# Thread: Two difficult linear algebra exercises (systems of equations)

1. ## Two difficult linear algebra exercises (systems of equations)

1.-Consider the system of equations

$x1 - x2 + 2x3 = 1$
$2x1 + 2x3 = 1$
$x1 - 3x2 + 4x3 = 2.$

Does this system have a solution? If so, describe explicitly all solutions.

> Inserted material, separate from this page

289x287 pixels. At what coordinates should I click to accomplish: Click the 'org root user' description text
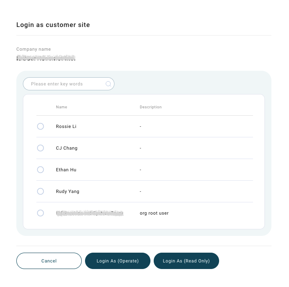154,213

2.-Give an example of a system of two linear equations in two unknowns which
has no solution.

Thanks so much for your help

2. To find out if it has a solution, set it up in matrix form (column form) and reduce to row echelon form. So:

$\left[ \begin{array}{cccc} 1 & 2 & 1 & 1 \\ -1 & 0 & -3 & 1 \\ 2 & 2 & 4 & 2 \end{array} \right]$

This is the matrix if column form with the augmented solutions. Now if you end up with some row where 0 = a number that isn't 0, there is no solution.

For the second problem:

$x_1 + x_2 = 1$
$2x_1 + 2x_2 = 3$

In this case you know there is no solution since if you were to cancel out $x_1$ by multiplying the top row by $-2$ and adding the two equations, you get:
$0 = 1$
Which we know is not true.

3. It is not necessary to use a matrix form (although that is more "sophisticated" and may well be easier). A more "basic" way to do the first problem is to multiply the first equation, $x_1- x2+ 2x_3= 1$, by 3 to get $3x_1- 3x_2+ 6x_3= 3$ and subtract the third equation, $x_1- 3x_2+ 4x_3= 2$, from it to eliminate $x_2$ and get $2x_1+ 2x_3= 1$. That is identical to the second equation and is equivalent to $x_1+ x_3= \frac{1}{2}$. Choose any value you want for, say, $x_1$, use that equation to find $x_3$ and then use either of the other two equations to find $x_2$.